Sometimes it’s an important message we send in a bottle—an artifact to the future, or a small comfort provided to a stranger who might pick a book of poems from a used bookstore shelf in 2050. Along with reaching strangers with my ghost words, I wouldn’t mind being immortalized in that musty book and have my art work hanging in the dead museum—proof I was here and I mattered. So yes, it’s about connecting with others AND mattering, here, there, now, or some time. Poetry defies time even while marking it.

As for importance to society, poetry, as traditionally defined by academia, is a fairly elitist activity, written and appreciated by few. One can say society needs poetry to remind us we are human, or we need it to converse with, comfort, instruct, and connect with each other. That has often meant three poets reading to 40 other poets. While this, in itself, isn’t a bad thing, the exclusivity hasn’t always enabled poetry to reach its full potential as an expressive medium or way to build communities.

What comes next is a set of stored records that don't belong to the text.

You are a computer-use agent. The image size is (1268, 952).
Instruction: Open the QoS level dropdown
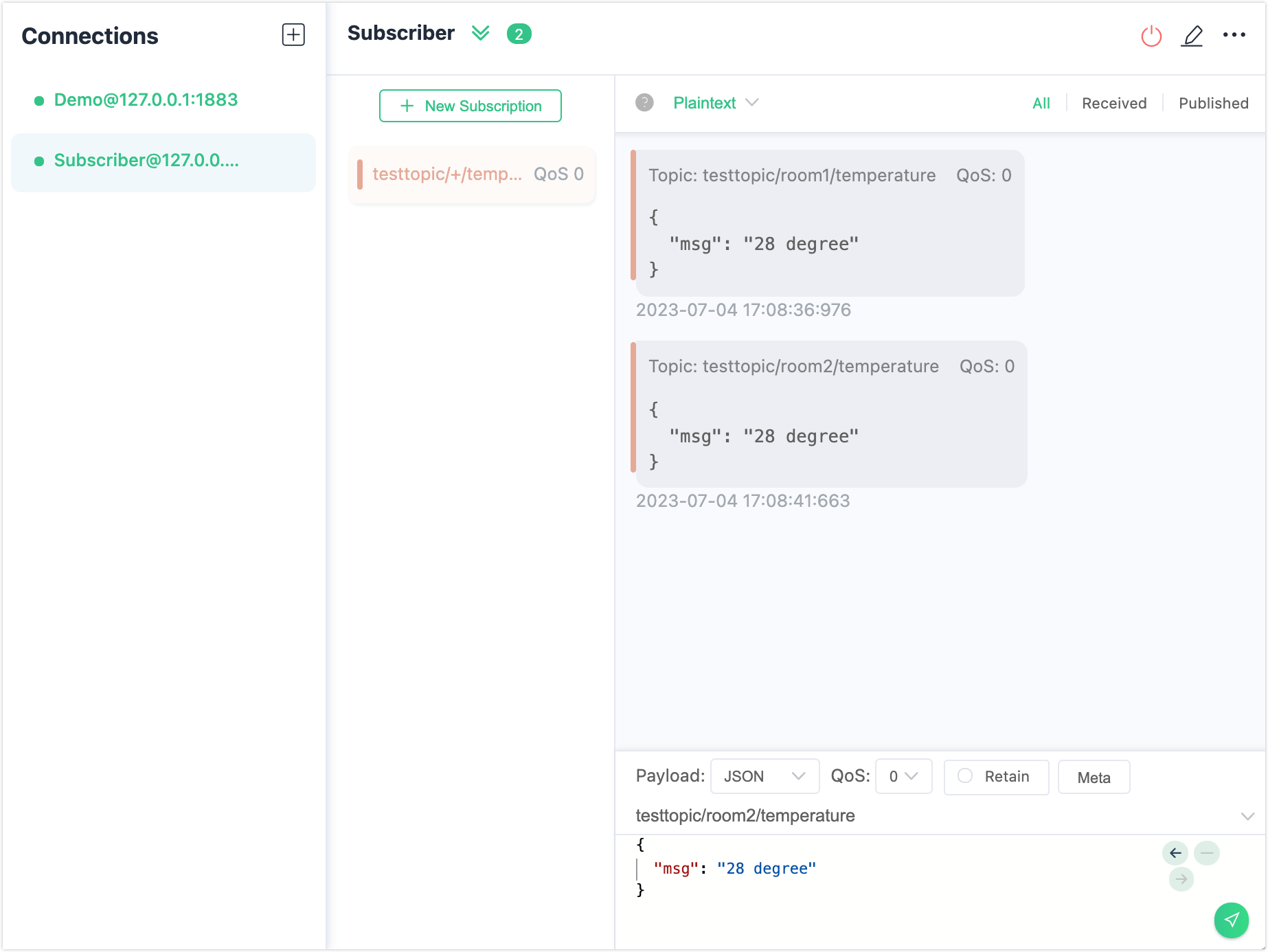pos(903,776)
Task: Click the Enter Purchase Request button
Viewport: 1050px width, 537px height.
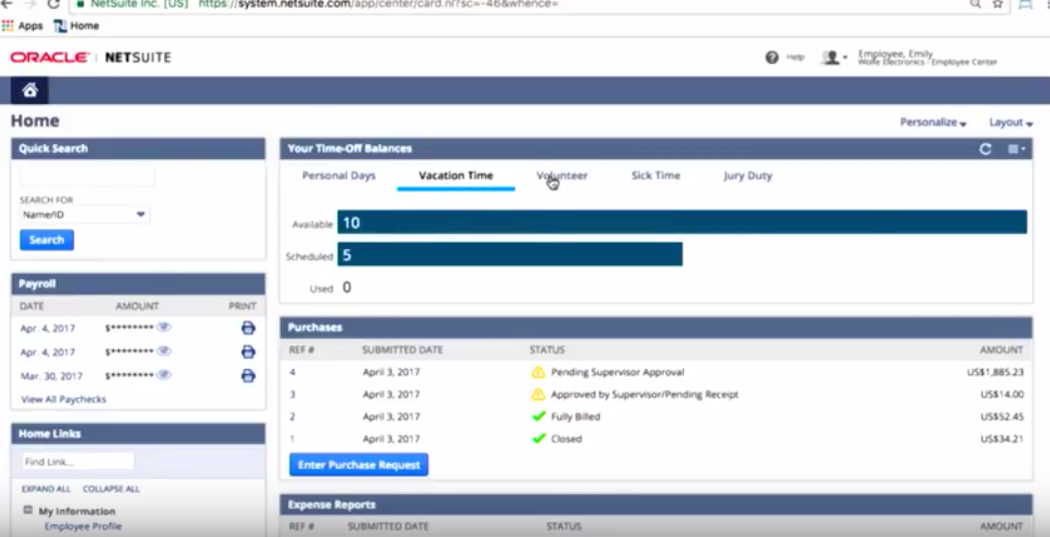Action: [358, 465]
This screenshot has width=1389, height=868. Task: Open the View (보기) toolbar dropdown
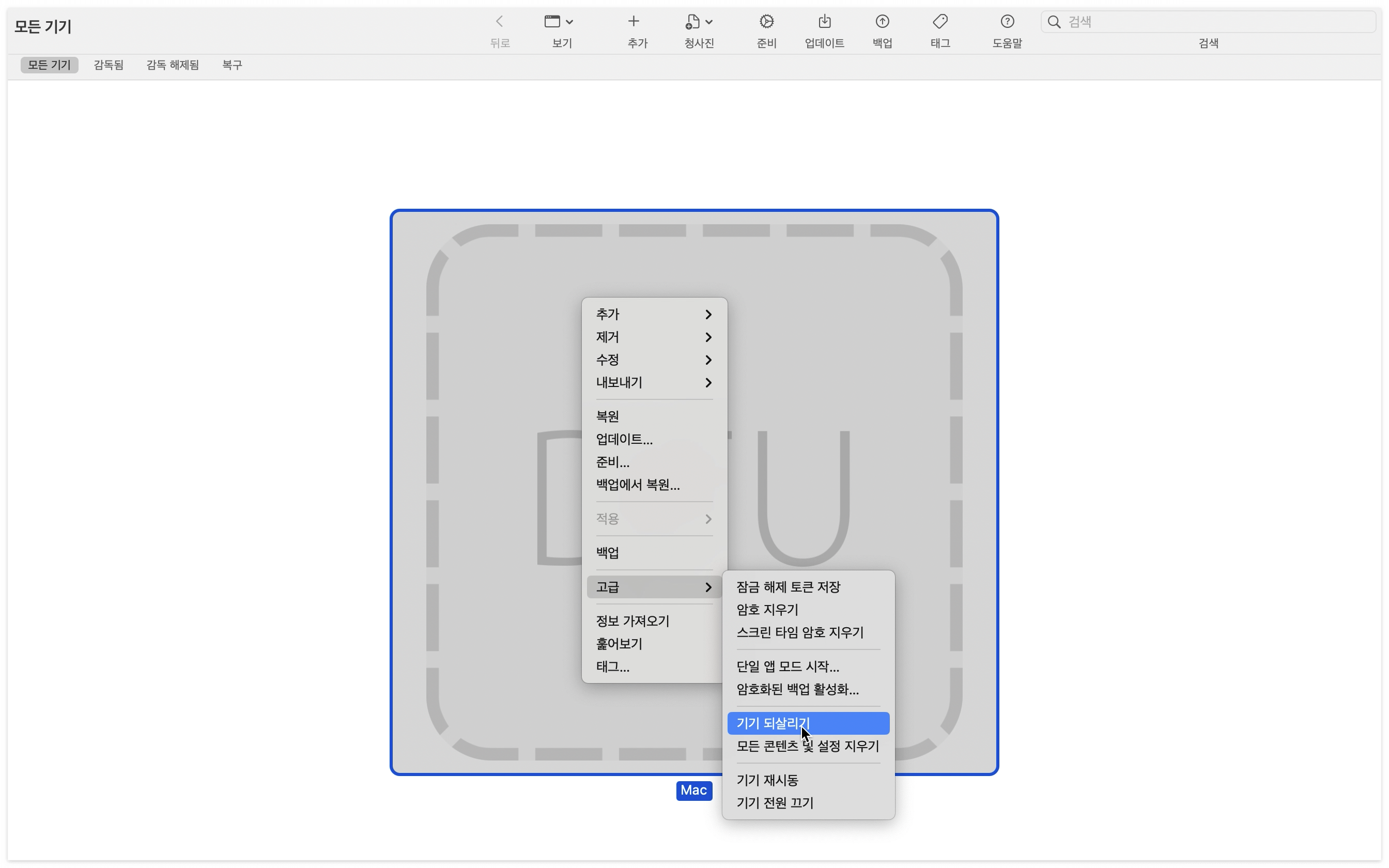click(559, 22)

I see that changing right now as poetry finds its way into mainstream culture via certain phenomena like Slam Poetry and social media. We are, in America, now seeing poetry as social action and protest. It’s exciting to see, in my lifetime, art as a vehicle for social change and political action, something vital in these dark times. It’s the stuff I’ve mostly only read about in history books, occurring, also, in some faraway country, not here in the states. I hope this phenomenon proves to be enduring.